-- Source records follows --
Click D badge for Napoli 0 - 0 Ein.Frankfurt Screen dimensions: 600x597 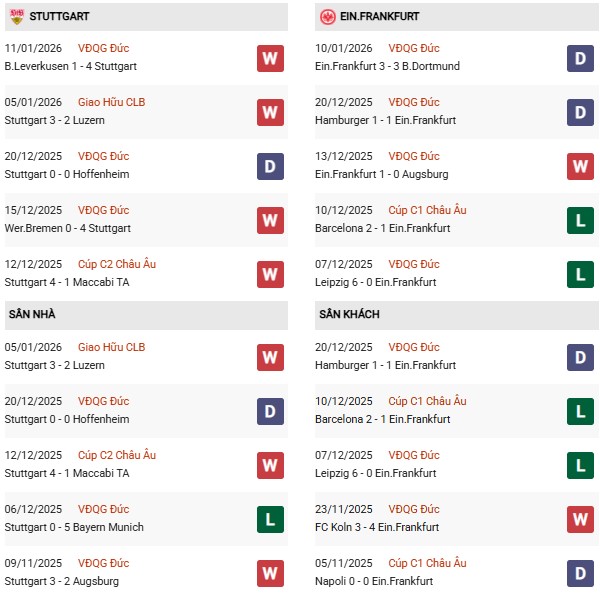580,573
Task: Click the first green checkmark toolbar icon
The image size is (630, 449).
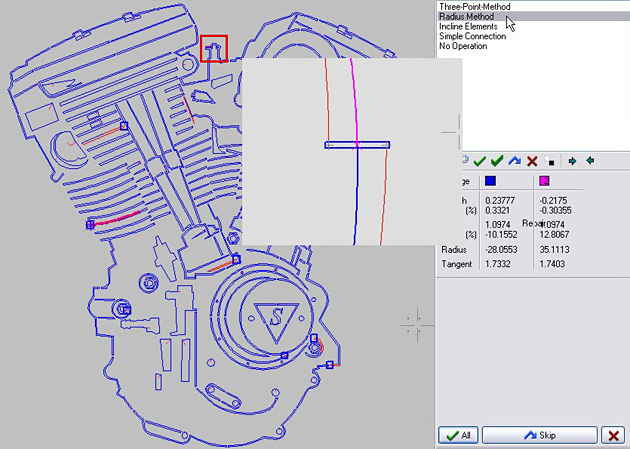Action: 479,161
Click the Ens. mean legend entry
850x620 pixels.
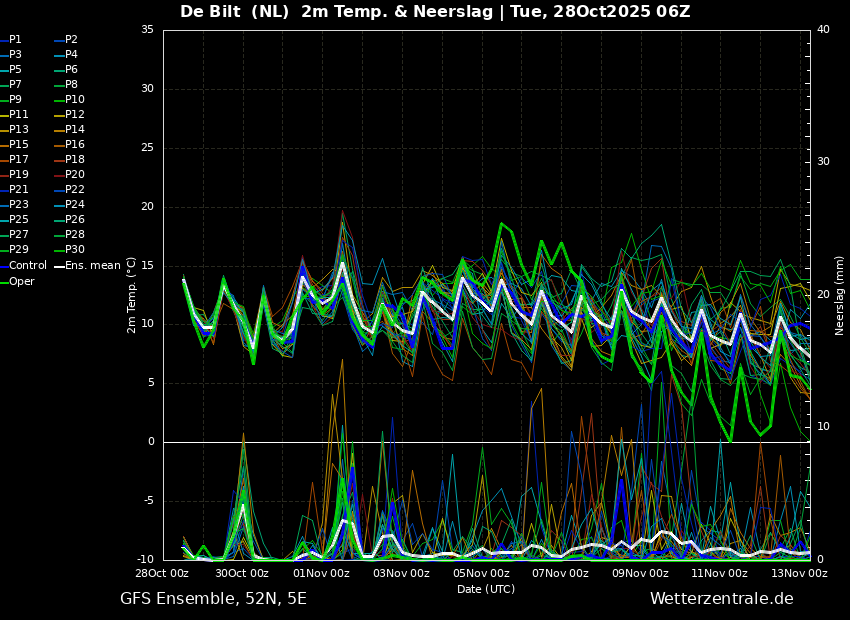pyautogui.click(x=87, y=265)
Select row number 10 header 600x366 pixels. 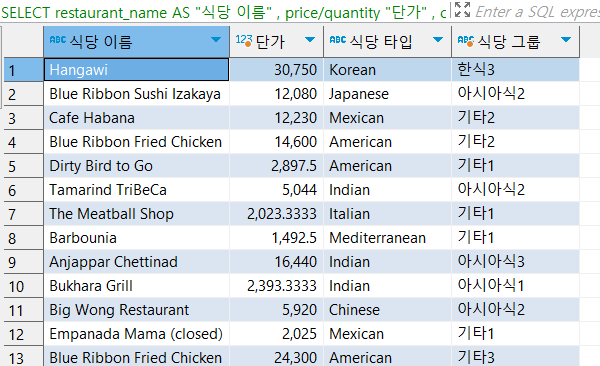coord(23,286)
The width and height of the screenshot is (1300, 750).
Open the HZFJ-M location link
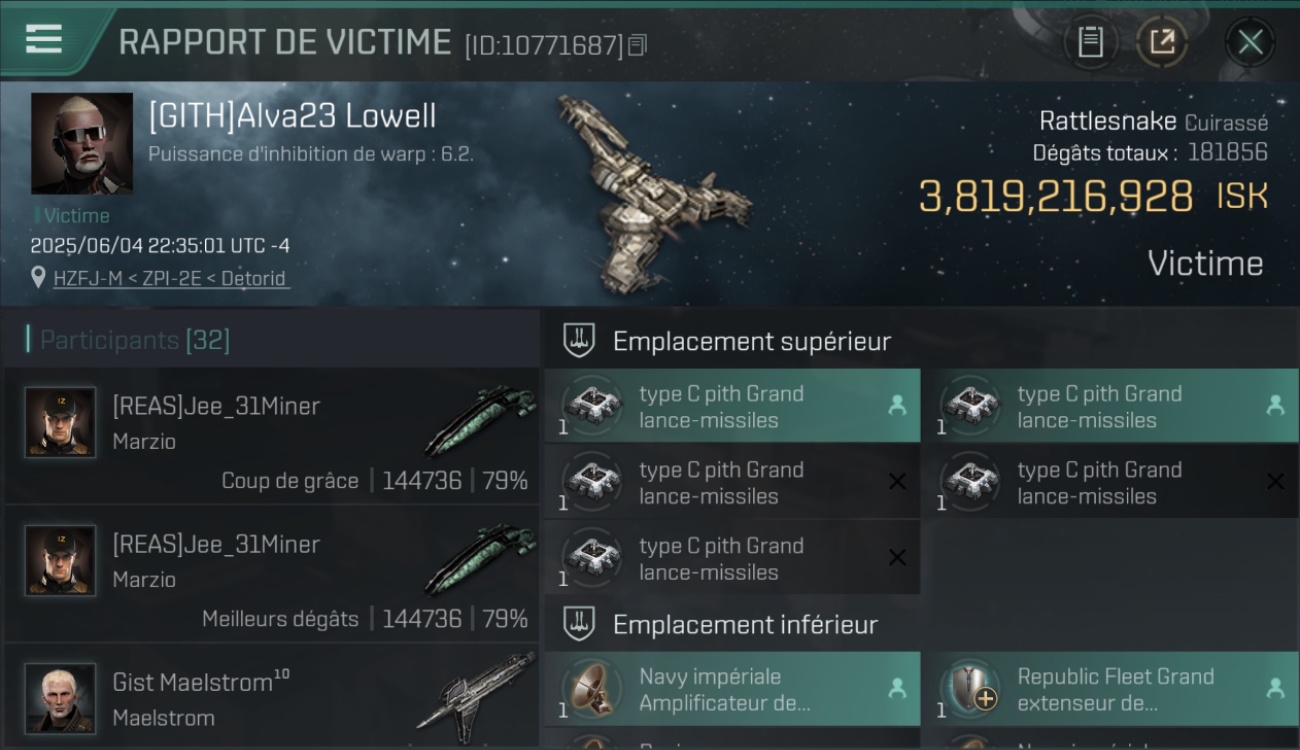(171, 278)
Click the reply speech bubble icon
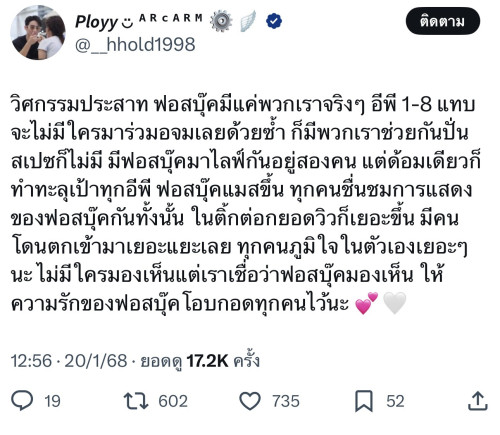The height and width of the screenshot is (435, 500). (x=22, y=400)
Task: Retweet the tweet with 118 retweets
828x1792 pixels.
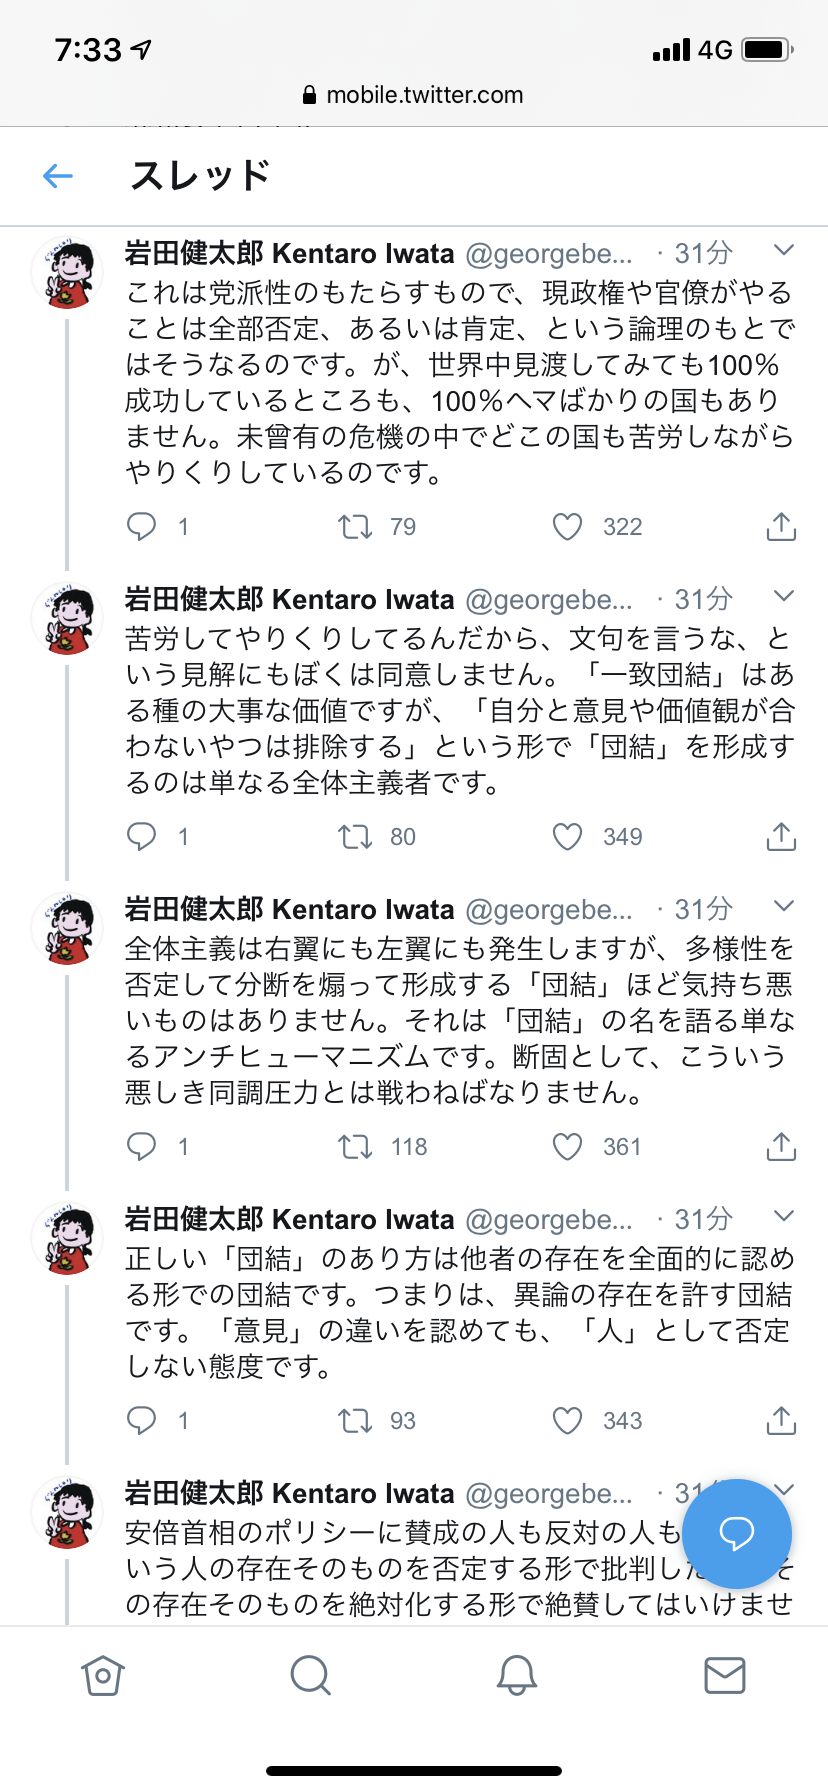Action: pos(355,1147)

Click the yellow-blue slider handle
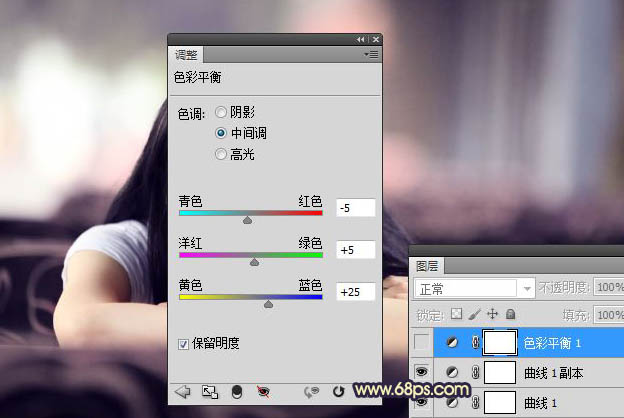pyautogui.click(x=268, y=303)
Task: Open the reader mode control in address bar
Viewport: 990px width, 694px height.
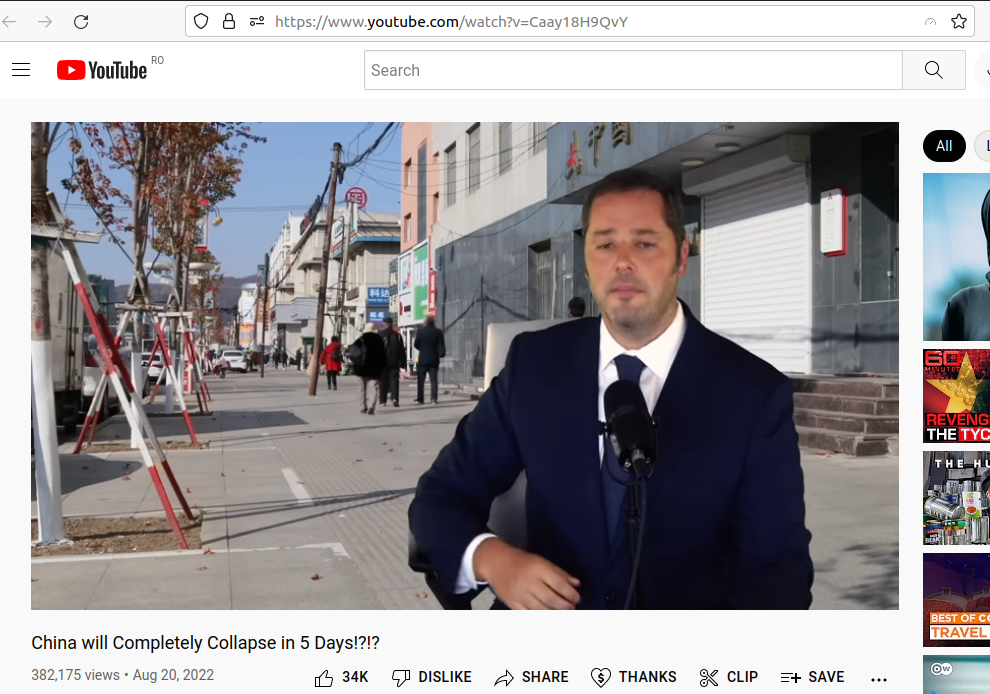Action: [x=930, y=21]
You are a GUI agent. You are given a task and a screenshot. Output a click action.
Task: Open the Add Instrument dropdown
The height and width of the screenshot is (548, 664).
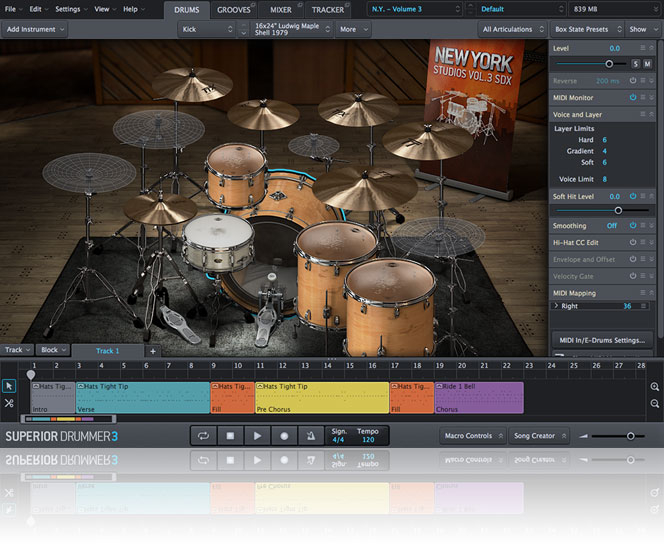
-- Source records concluded --
_Work instructions_
Print, exactly as written, the lines from the one containing "You are a GUI" to the end of the material, both ends included, and nothing else; no pictures.

_Task result_
You are a GUI agent. You are given a task and a screenshot. Output a click action.
Task: Open the Add Instrument dropdown
The height and width of the screenshot is (548, 664).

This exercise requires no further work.